In this task we should PoC what a replacement for wmf.mediawiki_wikitext_current looks like.

We hypothesize that it should be easy and cheap to use Iceberg's CDC-like interface to consume changes between from wmf_content.mediawiki_content_history_v1's snapshots.

So we should:

  • Create a new wmf_content.mediawiki_content_current_v1 table.
  • Backfill wmf_content.mediawiki_content_current_v1 with the current revisions.
  • PoC a job that consumes the CDC-like interface (namely create_changelog_view()) and merges into the new wmf_content.mediawiki_content_current_v1.
  • Make sure we document the steps for such a consumption clearly, so that it serves as a example for future users of this interface.
  • More generally, what is the replacement for the wmf.mediawiki_wikitext_current?

Although not planned yet, a new version of wmf.mediawiki_wikitext_current is possible as a downstream table from wmf_dumps.wikitext_raw as well. We can, again, just consume wmf_dumps.wikitext_raw in a CDC fashion and SQL MERGE into the new table the changes. This would be a cheap alternative to the current wmf.mediawiki_wikitext_current, which is a separate job that calculates everything every month.


Conclusion: TL;DR: Although interesting, Iceberg's create_changelog_view() is not currently the best mechanism for our use case. We will instead use traditional SQL to calculate changes on the history table compared to the current table via an (optimized) full table scan.

Longer:
I think the best way to move forward here to populate a new wmf_content.mediawiki_content_current_v1 table is to do a full table scan of wmf_content.mediawiki_content_history_v1 via regular SQL to calculate changes and apply them via a MERGE INTO, instead of using the create_changelog_view() mechanism.

The reasons are as follows:

  • The performance of doing it via SQL is better (change calculation is ~10 mins vs ~54 mins with 64 2-core executors), and I think the SQL logic is significantly easier to follow vs the procedure plus the window functions that we need to do to achieve our semantics. Even if we had the opposite performance, I think I would prefer readability in this case.
  • create_changelog_view() requires us to keep state, otherwise, a failed run for any particular day means we will always be missing updates until we fix the daily run. The cookbook example (https://www.tabular.io/apache-iceberg-cookbook/data-engineering-incremental-processing/) suggests persisting snapshot metadata of the source table on the target table. All of this is not needed if we do it via SQL and a full table scan, as we will be automatically applying detected changes, and in the event of failures, a future run will take care of reconcile automatically. This further simplifies logic.

In the future, if we want to produce, say, hourly runs, we may want to revisit this decision.
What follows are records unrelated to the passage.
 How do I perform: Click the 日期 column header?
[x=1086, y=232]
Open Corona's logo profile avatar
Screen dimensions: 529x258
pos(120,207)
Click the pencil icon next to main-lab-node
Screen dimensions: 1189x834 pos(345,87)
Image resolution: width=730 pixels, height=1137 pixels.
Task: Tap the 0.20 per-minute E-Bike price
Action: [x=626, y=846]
I am making my notebook with my tests available as an attachment to this phab ticket.

Event Timeline

xcollazo added a subscriber: Ottomata.

CC @Ottomata, thought you might find this mechanism interesting.
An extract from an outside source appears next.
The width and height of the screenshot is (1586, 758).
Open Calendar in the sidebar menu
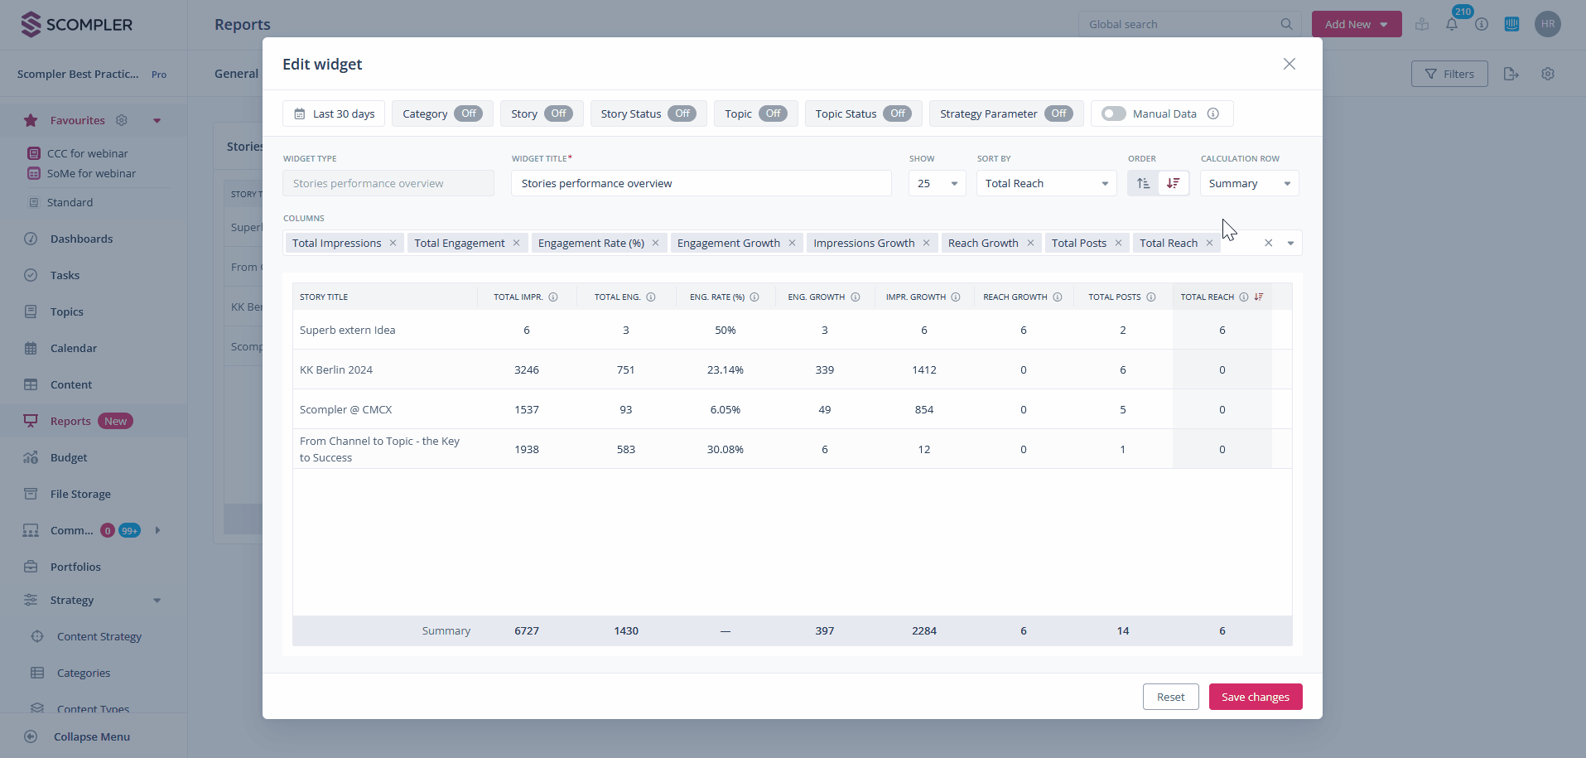click(x=74, y=348)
Oh my yes please. Are we planing on doing this? If so, let's evaluate the various Iceberg + CDC tools out there.

Are we planing on doing this?

It was pointed out on T358366 that it would be nice to have a replacement for wikimedia_wikitext_current as well.

If so, let's evaluate the various Iceberg + CDC tools out there.

This particular task is to PoC Iceberg's create_changelog_view() mechanism, which is built in the Spark Iceberg jar and only meant to create CDC-like rows coming from an Iceberg table after a write. So we do a regular MERGE INTO to wmf_dumps.wikitext_raw, and we use this mechanism that creates a temporary VIEW over those changes, to be ingested downstream.

AH! I see! Sorry I thought this was about CDC ingestion of data into Iceberg. This is about CDC of Iceberg tables themselves. Very interesting. Proceed!

Moving this to Phase III. We don't have the time to do it on Phase II.

Noting here that there are multiple immediate use cases for having a wmf_content.mediawiki_content_current_v1 table:

xcollazo renamed this task from Use the Spark-Iceberg built in CDC mechanism to PoC a replacement for wikimedia_wikitext_current to Use the Spark-Iceberg built in CDC mechanism to PoC a replacement for wmf.wikimedia_wikitext_current.Mar 19 2025, 6:13 PM
xcollazo updated the task description. (Show Details)

+1 for wmf_content.mediawiki_content_current_v1

@JAllemandou how might this look if we did the snowflake 'metadata' page table ideas?

  • mediawiki_page_history - 'metadata'
  • mediawiki_page_current - just current page state 'metadata'
  • mediawiki_page_revision_content - immutable page content?
  • mediawiki_page_html_content, mediawiki_wikibase_page_entity_content, mediawiki_page_prediction_revert_risk, etc.?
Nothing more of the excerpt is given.